Third-party OpenAI-compatible APIs

# Ollama (local)
agent = Agent(
    model="llama3.2",
    provider="openai",
    base_url="http://localhost:11434/v1",
)

# DeepSeek
agent = Agent(
    model="deepseek-chat",
    provider="openai",
    base_url="https://api.deepseek.com/v1",
)

# OpenRouter
agent = Agent(
    model="anthropic/claude-3-5-sonnet",
    provider="openai",
    base_url="https://openrouter.ai/api/v1",
)

System prompt

Pass a list of message dicts. The most common pattern is a single system role entry.

agent = Agent(
    model="gpt-4o",
    system_prompt=[{
        "role": "system",
        "content": "You are a concise assistant. Reply in at most 3 sentences.",
    }],
)

State interpolation

Placeholders like {field_name} are replaced at runtime with values from the current AgentState:

from agentflow.core.state import AgentState

class MyState(AgentState):
    user_name: str = "Guest"
    language: str = "English"

agent = Agent(
    model="gpt-4o",
    system_prompt=[{
        "role": "system",
        "content": "You are helping {user_name}. Always reply in {language}.",
    }],
)

Tools and ToolNode

Pass a ToolNode instance directly, or reference a graph node by name.

from agentflow.core.graph import ToolNode

def search(query: str) -> str:
    """Search the web."""
    return f"Results for: {query}"

tool_node = ToolNode([search])

# Inline: agent owns the tools
agent = Agent(model="gpt-4o", tool_node=tool_node)

# Named reference: ToolNode is a separate graph node
agent = Agent(model="gpt-4o", tool_node="TOOL")
# When using a named reference, add both nodes to the graph
# graph.add_node("MAIN", agent)
# graph.add_node("TOOL", tool_node)

Filter tools by tag

tools_tags limits which tools from the ToolNode are exposed to the LLM. Tools without matching tags are hidden.

from agentflow.utils.decorators import tool

@tool(tags=["safe"])
def safe_search(query: str) -> str:
    """Safe search."""
    return "..."

@tool(tags=["admin"])
def admin_action(cmd: str) -> str:
    """Admin-only action."""
    return "..."

tool_node = ToolNode([safe_search, admin_action])

# Only expose "safe" tools
agent = Agent(model="gpt-4o", tool_node=tool_node, tools_tags={"safe"})

Reasoning configuration

All providers share a unified reasoning_config dict.
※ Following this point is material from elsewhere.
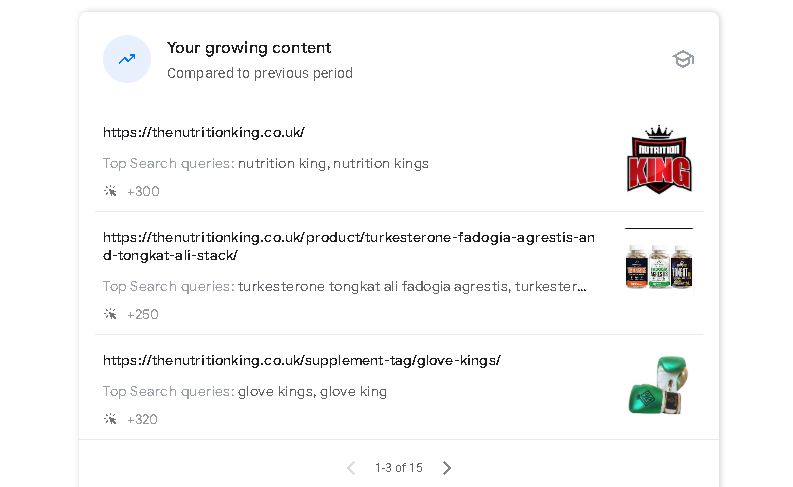Open the thenutritionking.co.uk homepage link
The height and width of the screenshot is (487, 793).
203,132
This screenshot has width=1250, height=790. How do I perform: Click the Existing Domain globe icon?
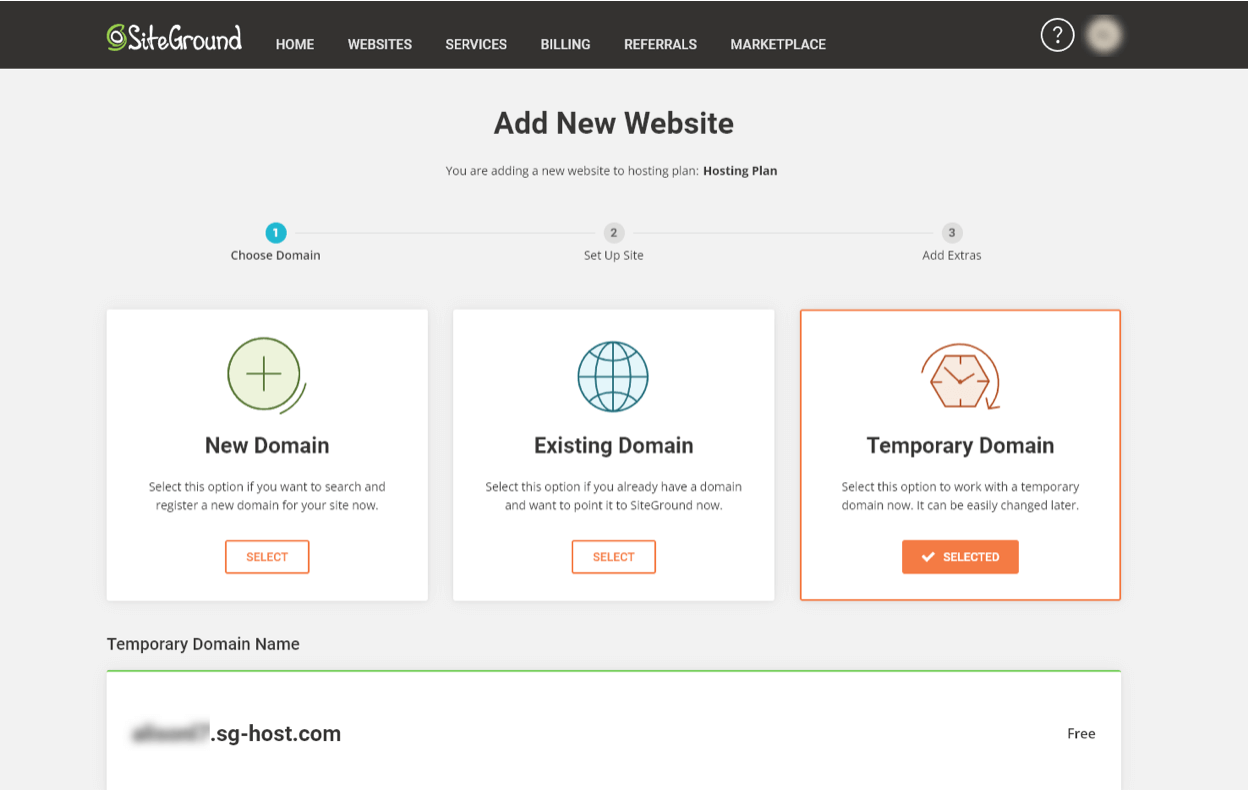[613, 377]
Reasoning is on by default at medium effort.

# Default — medium effort (ON for both OpenAI and Google)
agent = Agent(model="gpt-4o")

# High effort
agent = Agent(model="gpt-4o", reasoning_config={"effort": "high"})
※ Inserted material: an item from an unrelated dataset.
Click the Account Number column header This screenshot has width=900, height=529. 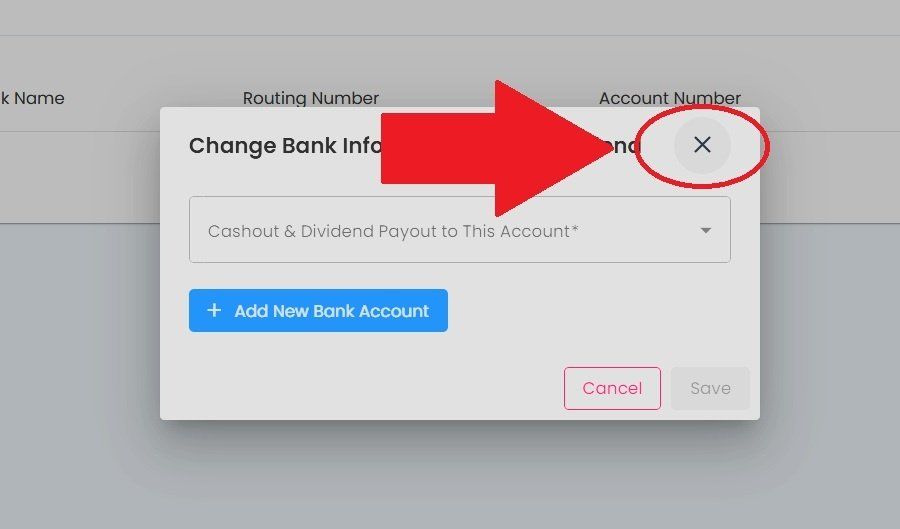[670, 98]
# Disable reasoning entirely
agent = Agent(model="gpt-4o", reasoning_config=None)

# OpenAI: low effort + auto summary
agent = Agent(model="o4-mini", reasoning_config={"effort": "low", "summary": "auto"})

# Google: exact thinking_budget (tokens)
agent = Agent(model="gemini-2.5-flash", reasoning_config={"thinking_budget": 5000})

Google effort → thinking_budget mapping:

`effort`	`thinking_budget`
`"low"`	512
`"medium"` (default)	8192
`"high"`	24576

Retry configuration

Agent retries on HTTP 429, 500, 502, 503, and 529 with exponential back-off.

from agentflow.core.graph.agent_internal.constants import RetryConfig

# Default (3 retries, 1s initial, 2x backoff, 30s cap)
agent = Agent(model="gpt-4o")

# Custom retry
agent = Agent(
    model="gpt-4o",
    retry_config=RetryConfig(
        max_retries=5,
        initial_delay=2.0,
        max_delay=60.0,
        backoff_factor=2.0,
    ),
)

# Disable retries
agent = Agent(model="gpt-4o", retry_config=False)

RetryConfig fields

Field	Default	Notes
`max_retries`	`3`	Total attempts = max_retries + 1.
`initial_delay`	`1.0`	Seconds to wait before the first retry.
`max_delay`	`30.0`	Cap on the delay between retries.
`backoff_factor`	`2.0`	Multiplier applied after each retry.
`circuit_breaker_enabled`	`False`	Enable circuit breaker (opt-in).
`circuit_breaker_threshold`	`5`	Consecutive failures that open a circuit.
`circuit_breaker_reset_timeout`	`30.0`	Seconds the circuit stays open before a half-open trial.

Circuit breaker

The circuit breaker is an opt-in complement to retries and fallback_models. Once a (provider, model) pair fails circuit_breaker_threshold times in a row, its circuit opens and subsequent calls to that target are skipped immediately (moving straight to the next fallback) for circuit_breaker_reset_timeout seconds. After the cooldown a single trial is allowed; a successful trial closes the circuit, a failed trial re-opens it.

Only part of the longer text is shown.